DONNÉES DE L'EXERCICE:

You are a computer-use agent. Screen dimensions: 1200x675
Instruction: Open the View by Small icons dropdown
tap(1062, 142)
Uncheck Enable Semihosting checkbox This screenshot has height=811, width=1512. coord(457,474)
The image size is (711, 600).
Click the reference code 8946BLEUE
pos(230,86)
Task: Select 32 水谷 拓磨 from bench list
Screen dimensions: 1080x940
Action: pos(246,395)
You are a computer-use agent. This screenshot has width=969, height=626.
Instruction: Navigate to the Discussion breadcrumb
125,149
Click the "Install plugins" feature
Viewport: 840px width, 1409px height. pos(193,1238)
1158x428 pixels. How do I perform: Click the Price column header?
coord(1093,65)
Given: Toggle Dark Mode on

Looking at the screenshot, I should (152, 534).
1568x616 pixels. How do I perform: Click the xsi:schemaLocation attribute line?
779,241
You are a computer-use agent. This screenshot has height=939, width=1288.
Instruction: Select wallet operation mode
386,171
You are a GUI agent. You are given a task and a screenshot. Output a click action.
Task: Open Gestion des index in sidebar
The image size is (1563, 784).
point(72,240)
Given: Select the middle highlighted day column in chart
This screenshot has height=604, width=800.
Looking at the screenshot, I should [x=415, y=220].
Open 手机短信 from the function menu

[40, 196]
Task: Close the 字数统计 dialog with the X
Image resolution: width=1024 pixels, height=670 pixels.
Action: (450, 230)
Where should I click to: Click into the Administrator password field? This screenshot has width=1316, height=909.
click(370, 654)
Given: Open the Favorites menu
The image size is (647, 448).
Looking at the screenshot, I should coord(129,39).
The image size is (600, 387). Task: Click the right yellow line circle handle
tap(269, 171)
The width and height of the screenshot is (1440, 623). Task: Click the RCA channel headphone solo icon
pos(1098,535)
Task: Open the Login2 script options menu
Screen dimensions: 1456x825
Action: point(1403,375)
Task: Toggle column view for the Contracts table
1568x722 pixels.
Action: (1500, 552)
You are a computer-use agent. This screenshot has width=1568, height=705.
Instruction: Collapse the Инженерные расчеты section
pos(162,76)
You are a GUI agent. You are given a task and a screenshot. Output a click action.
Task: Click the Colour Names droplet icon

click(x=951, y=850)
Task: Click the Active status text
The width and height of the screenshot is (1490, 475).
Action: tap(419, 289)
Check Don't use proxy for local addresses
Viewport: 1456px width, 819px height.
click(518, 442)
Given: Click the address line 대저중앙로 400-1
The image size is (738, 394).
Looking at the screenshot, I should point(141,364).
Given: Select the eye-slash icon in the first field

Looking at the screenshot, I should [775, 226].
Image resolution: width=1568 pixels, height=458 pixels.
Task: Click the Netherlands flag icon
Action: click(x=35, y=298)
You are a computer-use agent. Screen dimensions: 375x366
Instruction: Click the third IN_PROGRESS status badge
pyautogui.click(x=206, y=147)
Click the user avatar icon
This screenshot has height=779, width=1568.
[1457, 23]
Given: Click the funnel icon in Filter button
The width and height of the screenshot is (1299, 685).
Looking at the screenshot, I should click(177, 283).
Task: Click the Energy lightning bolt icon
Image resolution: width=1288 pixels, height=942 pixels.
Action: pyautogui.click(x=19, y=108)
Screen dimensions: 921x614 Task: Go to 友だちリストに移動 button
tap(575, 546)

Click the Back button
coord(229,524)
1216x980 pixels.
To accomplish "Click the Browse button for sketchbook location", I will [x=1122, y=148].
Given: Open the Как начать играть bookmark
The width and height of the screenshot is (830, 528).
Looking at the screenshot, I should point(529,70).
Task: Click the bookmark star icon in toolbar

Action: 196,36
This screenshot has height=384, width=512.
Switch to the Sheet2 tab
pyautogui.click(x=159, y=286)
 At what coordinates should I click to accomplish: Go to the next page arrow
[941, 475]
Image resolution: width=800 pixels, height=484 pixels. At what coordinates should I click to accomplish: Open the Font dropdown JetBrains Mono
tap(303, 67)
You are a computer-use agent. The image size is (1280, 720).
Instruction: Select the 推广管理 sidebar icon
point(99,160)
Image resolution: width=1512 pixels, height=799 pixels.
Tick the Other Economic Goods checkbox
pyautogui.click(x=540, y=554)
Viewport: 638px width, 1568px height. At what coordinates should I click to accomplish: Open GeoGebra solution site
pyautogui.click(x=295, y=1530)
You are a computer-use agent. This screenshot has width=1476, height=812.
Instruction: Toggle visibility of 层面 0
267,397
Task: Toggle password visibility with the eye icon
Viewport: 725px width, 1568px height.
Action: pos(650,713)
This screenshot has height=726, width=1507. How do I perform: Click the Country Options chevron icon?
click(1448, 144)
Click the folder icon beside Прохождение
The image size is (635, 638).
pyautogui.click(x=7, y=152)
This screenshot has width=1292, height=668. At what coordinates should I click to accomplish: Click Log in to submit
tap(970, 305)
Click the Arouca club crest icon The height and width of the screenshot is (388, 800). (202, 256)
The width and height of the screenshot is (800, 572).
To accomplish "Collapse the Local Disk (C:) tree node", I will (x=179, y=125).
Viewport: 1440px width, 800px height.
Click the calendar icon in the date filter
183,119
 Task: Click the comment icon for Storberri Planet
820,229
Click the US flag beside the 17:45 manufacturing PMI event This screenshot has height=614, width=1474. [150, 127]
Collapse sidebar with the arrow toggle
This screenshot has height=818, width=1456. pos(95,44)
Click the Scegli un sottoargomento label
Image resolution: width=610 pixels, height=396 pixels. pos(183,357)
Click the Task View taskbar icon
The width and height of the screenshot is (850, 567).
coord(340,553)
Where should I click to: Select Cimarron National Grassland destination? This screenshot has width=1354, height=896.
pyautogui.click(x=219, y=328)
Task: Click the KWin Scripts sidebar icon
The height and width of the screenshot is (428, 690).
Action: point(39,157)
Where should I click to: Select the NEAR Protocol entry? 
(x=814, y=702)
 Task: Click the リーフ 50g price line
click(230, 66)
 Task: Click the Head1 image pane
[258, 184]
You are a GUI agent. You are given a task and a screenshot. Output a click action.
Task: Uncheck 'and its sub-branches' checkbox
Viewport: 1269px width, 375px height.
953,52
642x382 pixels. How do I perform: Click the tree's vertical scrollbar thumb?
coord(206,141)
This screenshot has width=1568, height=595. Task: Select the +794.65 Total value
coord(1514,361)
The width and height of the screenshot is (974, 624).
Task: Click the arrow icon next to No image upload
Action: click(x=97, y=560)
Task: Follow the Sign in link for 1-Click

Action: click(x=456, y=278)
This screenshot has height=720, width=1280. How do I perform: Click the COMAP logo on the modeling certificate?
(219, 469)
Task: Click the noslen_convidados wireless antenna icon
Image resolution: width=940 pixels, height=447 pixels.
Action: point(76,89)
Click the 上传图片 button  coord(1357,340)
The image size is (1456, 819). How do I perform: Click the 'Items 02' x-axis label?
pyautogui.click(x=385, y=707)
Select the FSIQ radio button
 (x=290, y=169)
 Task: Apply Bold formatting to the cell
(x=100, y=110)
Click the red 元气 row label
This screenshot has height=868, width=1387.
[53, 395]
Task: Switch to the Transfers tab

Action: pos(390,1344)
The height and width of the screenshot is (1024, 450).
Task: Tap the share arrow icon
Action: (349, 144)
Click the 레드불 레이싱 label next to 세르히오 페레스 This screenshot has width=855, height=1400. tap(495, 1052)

CONSIGNES: Recopiez telles quelles toutes les lignes ci-dessus.

SOLUTION:
You are a computer-use agent. Screen dimensions: 1200x675
Instruction: Open the View by Small icons dropdown
tap(1062, 142)
Uncheck Enable Semihosting checkbox This screenshot has height=811, width=1512. coord(457,474)
The image size is (711, 600).
Click the reference code 8946BLEUE
pos(230,86)
Task: Select 32 水谷 拓磨 from bench list
Screen dimensions: 1080x940
Action: pos(246,395)
You are a computer-use agent. This screenshot has width=969, height=626.
Instruction: Navigate to the Discussion breadcrumb
125,149
Click the "Install plugins" feature
Viewport: 840px width, 1409px height. pos(193,1238)
1158x428 pixels. How do I perform: Click the Price column header?
coord(1093,65)
Given: Toggle Dark Mode on

Looking at the screenshot, I should (152, 534).
1568x616 pixels. How do I perform: Click the xsi:schemaLocation attribute line?
779,241
You are a computer-use agent. This screenshot has height=939, width=1288.
Instruction: Select wallet operation mode
386,171
You are a GUI agent. You are given a task and a screenshot. Output a click action.
Task: Open Gestion des index in sidebar
The image size is (1563, 784).
point(72,240)
Given: Select the middle highlighted day column in chart
This screenshot has height=604, width=800.
Looking at the screenshot, I should [x=415, y=220].
Open 手机短信 from the function menu

[40, 196]
Task: Close the 字数统计 dialog with the X
Image resolution: width=1024 pixels, height=670 pixels.
Action: (450, 230)
Where should I click to: Click into the Administrator password field? This screenshot has width=1316, height=909.
click(370, 654)
Given: Open the Favorites menu
The image size is (647, 448).
Looking at the screenshot, I should coord(129,39).
The image size is (600, 387). Task: Click the right yellow line circle handle
tap(269, 171)
The width and height of the screenshot is (1440, 623). Task: Click the RCA channel headphone solo icon
pos(1098,535)
Task: Open the Login2 script options menu
Screen dimensions: 1456x825
Action: point(1403,375)
Task: Toggle column view for the Contracts table
1568x722 pixels.
Action: (1500, 552)
You are a computer-use agent. This screenshot has width=1568, height=705.
Instruction: Collapse the Инженерные расчеты section
pos(162,76)
You are a GUI agent. You are given a task and a screenshot. Output a click action.
Task: Click the Colour Names droplet icon

click(x=951, y=850)
Task: Click the Active status text
The width and height of the screenshot is (1490, 475).
Action: tap(419, 289)
Check Don't use proxy for local addresses
Viewport: 1456px width, 819px height.
click(518, 442)
Given: Click the address line 대저중앙로 400-1
The image size is (738, 394).
Looking at the screenshot, I should point(141,364).
Given: Select the eye-slash icon in the first field

Looking at the screenshot, I should [775, 226].
Image resolution: width=1568 pixels, height=458 pixels.
Task: Click the Netherlands flag icon
Action: click(x=35, y=298)
You are a computer-use agent. Screen dimensions: 375x366
Instruction: Click the third IN_PROGRESS status badge
pyautogui.click(x=206, y=147)
Click the user avatar icon
This screenshot has height=779, width=1568.
[1457, 23]
Given: Click the funnel icon in Filter button
The width and height of the screenshot is (1299, 685).
Looking at the screenshot, I should click(177, 283).
Task: Click the Energy lightning bolt icon
Image resolution: width=1288 pixels, height=942 pixels.
Action: pyautogui.click(x=19, y=108)
Screen dimensions: 921x614 Task: Go to 友だちリストに移動 button
tap(575, 546)

Click the Back button
coord(229,524)
1216x980 pixels.
To accomplish "Click the Browse button for sketchbook location", I will [x=1122, y=148].
Given: Open the Как начать играть bookmark
The width and height of the screenshot is (830, 528).
Looking at the screenshot, I should point(529,70).
Task: Click the bookmark star icon in toolbar

Action: 196,36
This screenshot has height=384, width=512.
Switch to the Sheet2 tab
pyautogui.click(x=159, y=286)
 At what coordinates should I click to accomplish: Go to the next page arrow
[941, 475]
Image resolution: width=800 pixels, height=484 pixels. At what coordinates should I click to accomplish: Open the Font dropdown JetBrains Mono
tap(303, 67)
You are a computer-use agent. The image size is (1280, 720).
Instruction: Select the 推广管理 sidebar icon
point(99,160)
Image resolution: width=1512 pixels, height=799 pixels.
Tick the Other Economic Goods checkbox
pyautogui.click(x=540, y=554)
Viewport: 638px width, 1568px height. At what coordinates should I click to accomplish: Open GeoGebra solution site
pyautogui.click(x=295, y=1530)
You are a computer-use agent. This screenshot has width=1476, height=812.
Instruction: Toggle visibility of 层面 0
267,397
Task: Toggle password visibility with the eye icon
Viewport: 725px width, 1568px height.
Action: pos(650,713)
This screenshot has height=726, width=1507. How do I perform: Click the Country Options chevron icon?
click(1448, 144)
Click the folder icon beside Прохождение
The image size is (635, 638).
pyautogui.click(x=7, y=152)
This screenshot has width=1292, height=668. At what coordinates should I click to accomplish: Click Log in to submit
tap(970, 305)
Click the Arouca club crest icon The height and width of the screenshot is (388, 800). (202, 256)
The width and height of the screenshot is (800, 572).
To accomplish "Collapse the Local Disk (C:) tree node", I will (x=179, y=125).
Viewport: 1440px width, 800px height.
Click the calendar icon in the date filter
183,119
 Task: Click the comment icon for Storberri Planet
820,229
Click the US flag beside the 17:45 manufacturing PMI event This screenshot has height=614, width=1474. [150, 127]
Collapse sidebar with the arrow toggle
This screenshot has height=818, width=1456. pos(95,44)
Click the Scegli un sottoargomento label
Image resolution: width=610 pixels, height=396 pixels. pos(183,357)
Click the Task View taskbar icon
The width and height of the screenshot is (850, 567).
coord(340,553)
Where should I click to: Select Cimarron National Grassland destination? This screenshot has width=1354, height=896.
pyautogui.click(x=219, y=328)
Task: Click the KWin Scripts sidebar icon
The height and width of the screenshot is (428, 690).
Action: point(39,157)
Where should I click to: Select the NEAR Protocol entry? 
(x=814, y=702)
 Task: Click the リーフ 50g price line
click(230, 66)
 Task: Click the Head1 image pane
[258, 184]
You are a GUI agent. You are given a task and a screenshot. Output a click action.
Task: Uncheck 'and its sub-branches' checkbox
Viewport: 1269px width, 375px height.
953,52
642x382 pixels. How do I perform: Click the tree's vertical scrollbar thumb?
coord(206,141)
This screenshot has width=1568, height=595. Task: Select the +794.65 Total value
coord(1514,361)
The width and height of the screenshot is (974, 624).
Task: Click the arrow icon next to No image upload
Action: click(x=97, y=560)
Task: Follow the Sign in link for 1-Click

Action: click(x=456, y=278)
This screenshot has height=720, width=1280. How do I perform: Click the COMAP logo on the modeling certificate?
(219, 469)
Task: Click the noslen_convidados wireless antenna icon
Image resolution: width=940 pixels, height=447 pixels.
Action: point(76,89)
Click the 上传图片 button  coord(1357,340)
The image size is (1456, 819). How do I perform: Click the 'Items 02' x-axis label?
pyautogui.click(x=385, y=707)
Select the FSIQ radio button
 (x=290, y=169)
 Task: Apply Bold formatting to the cell
(x=100, y=110)
Click the red 元气 row label
This screenshot has height=868, width=1387.
[53, 395]
Task: Switch to the Transfers tab

Action: pos(390,1344)
The height and width of the screenshot is (1024, 450).
Task: Tap the share arrow icon
Action: (349, 144)
Click the 레드불 레이싱 label next to 세르히오 페레스 This screenshot has width=855, height=1400. tap(495, 1052)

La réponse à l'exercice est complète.